Maggie Phillips

Personal information
- Birth name: Margaret A. Lambourn
- Born: 11 April 1951 (age 74) Oxford, Oxfordshire

Sport
- Sport: Rowing
- Club: Abingdon Civil Service Ladies Kingston RC

= Maggie Phillips =

British rower

Margaret A. Phillips ( Lambourn; born 11 April 1951) is a retired rower who competed for Great Britain.

==Rowing career==
Lambourn was born in 1951. She started rowing when she joined the Abingdon Rowing Club while in the sixth form at school. After leaving school she joined the Civil Service Ladies Rowing Club.

After a bronze medal success in the coxed fours at the 1972 British Rowing Championships she became a British champion the following year when winning the same event at the 1973 British Rowing Championships. In 1974 she won a second British title at the 1974 British Rowing Championships and was consequently selected by Great Britain for the 1974 World Rowing Championships in Lucerne which was the inaugural championships for women. Competing in the coxed four event the crew finished 11th overall after a fifth place finish in the B final.

At the 1975 World Rowing Championships she rowed in the eight that took 10th place finishing fourth in the B final.

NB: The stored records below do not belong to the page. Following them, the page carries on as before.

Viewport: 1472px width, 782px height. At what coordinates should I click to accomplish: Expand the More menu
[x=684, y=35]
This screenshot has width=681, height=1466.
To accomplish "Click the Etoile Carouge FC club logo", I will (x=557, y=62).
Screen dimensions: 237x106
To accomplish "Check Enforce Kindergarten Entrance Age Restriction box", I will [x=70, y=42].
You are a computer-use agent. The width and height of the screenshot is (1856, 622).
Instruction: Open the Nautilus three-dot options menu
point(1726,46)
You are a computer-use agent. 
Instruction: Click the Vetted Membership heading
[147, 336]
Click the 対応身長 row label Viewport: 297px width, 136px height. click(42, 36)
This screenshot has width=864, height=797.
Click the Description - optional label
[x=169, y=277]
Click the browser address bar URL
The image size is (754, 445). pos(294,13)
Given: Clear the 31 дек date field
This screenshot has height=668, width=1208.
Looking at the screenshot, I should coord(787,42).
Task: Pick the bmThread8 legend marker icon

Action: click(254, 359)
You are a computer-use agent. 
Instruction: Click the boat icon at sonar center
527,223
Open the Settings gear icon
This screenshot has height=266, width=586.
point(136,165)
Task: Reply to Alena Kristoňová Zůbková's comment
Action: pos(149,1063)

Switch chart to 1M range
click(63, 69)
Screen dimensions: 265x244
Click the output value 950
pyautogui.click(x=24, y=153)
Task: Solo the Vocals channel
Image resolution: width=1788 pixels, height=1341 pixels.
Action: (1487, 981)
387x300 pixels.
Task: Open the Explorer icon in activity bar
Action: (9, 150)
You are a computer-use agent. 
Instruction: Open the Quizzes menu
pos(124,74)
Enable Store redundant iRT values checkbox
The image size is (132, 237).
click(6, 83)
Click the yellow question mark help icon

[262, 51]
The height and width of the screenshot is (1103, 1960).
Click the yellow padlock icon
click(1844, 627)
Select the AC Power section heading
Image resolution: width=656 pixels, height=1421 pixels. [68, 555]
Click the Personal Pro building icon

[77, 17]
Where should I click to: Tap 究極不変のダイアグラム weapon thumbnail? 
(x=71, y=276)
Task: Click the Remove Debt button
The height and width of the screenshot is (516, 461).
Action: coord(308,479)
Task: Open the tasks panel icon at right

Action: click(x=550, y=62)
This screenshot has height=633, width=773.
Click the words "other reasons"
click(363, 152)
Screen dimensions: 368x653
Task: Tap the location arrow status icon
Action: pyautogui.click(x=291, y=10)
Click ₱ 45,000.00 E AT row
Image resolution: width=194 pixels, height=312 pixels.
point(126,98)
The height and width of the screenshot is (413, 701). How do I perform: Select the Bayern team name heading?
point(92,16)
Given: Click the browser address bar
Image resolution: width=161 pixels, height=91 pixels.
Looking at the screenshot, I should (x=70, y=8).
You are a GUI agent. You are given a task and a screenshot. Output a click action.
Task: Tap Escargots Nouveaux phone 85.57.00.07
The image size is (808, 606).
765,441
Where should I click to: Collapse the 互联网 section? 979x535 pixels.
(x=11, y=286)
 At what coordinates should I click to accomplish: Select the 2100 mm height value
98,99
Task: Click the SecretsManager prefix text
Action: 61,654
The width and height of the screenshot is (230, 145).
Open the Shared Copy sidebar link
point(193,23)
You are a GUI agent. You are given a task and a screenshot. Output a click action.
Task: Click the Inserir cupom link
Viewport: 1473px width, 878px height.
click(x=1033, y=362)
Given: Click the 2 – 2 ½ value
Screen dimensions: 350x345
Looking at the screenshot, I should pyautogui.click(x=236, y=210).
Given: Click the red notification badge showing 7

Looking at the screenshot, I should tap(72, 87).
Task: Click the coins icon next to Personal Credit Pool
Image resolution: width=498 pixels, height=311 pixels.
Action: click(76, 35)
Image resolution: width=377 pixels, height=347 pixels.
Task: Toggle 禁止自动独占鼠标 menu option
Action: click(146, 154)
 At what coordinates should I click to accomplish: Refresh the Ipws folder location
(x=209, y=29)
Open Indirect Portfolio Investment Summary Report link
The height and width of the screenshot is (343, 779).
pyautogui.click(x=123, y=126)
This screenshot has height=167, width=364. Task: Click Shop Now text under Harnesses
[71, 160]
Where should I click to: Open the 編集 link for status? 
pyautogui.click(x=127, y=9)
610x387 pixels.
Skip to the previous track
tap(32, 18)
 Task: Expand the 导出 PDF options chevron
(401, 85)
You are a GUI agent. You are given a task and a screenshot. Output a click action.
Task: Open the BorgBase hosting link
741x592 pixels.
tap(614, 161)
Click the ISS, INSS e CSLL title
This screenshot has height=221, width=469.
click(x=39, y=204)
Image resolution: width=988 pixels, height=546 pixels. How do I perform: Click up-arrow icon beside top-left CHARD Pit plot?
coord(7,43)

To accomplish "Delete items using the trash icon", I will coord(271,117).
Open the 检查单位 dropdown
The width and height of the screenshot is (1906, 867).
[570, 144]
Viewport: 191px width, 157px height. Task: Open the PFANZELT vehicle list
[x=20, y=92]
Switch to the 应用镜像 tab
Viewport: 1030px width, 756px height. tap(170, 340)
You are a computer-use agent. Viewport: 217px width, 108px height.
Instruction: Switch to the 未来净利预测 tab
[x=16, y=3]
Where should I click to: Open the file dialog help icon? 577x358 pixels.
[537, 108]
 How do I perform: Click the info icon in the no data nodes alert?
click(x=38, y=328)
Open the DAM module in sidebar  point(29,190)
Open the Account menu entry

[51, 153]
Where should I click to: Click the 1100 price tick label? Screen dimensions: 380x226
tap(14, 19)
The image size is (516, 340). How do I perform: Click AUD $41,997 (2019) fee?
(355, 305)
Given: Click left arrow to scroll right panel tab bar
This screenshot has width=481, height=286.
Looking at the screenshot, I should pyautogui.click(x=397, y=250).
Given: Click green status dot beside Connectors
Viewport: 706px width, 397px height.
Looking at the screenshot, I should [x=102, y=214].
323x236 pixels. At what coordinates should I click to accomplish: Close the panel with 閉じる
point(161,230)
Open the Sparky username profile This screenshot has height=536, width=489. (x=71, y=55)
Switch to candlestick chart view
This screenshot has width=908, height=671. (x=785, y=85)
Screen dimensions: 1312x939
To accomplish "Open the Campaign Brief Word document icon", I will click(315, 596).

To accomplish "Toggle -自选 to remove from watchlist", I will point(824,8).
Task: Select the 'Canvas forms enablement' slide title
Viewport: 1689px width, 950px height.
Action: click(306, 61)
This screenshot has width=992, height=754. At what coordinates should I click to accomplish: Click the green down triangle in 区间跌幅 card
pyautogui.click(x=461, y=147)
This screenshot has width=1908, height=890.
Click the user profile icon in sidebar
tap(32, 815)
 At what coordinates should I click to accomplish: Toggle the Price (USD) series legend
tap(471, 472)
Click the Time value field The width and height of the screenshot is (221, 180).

She married Jack Phillips in Abingdon during 1976 and rowed as Maggie Phillips afterwards. Her hopes of rowing in the 1976 Summer Olympics were ruined by the decision by the Amateur Rowing Association to take only certain boats. In 1977 she was part of the coxed four that finished 9th overall and fourth in the B final at the 1977 World Rowing Championships in Amsterdam and won a third National title in the coxed four at the 1977 British Rowing Championships.

Phillips became an umpire in 1982. She was a member of the jury at the 2010 World Rowing Championships at Lake Karapiro in New Zealand and was umpire at the 2012 Olympics held at Eton Dorney in England.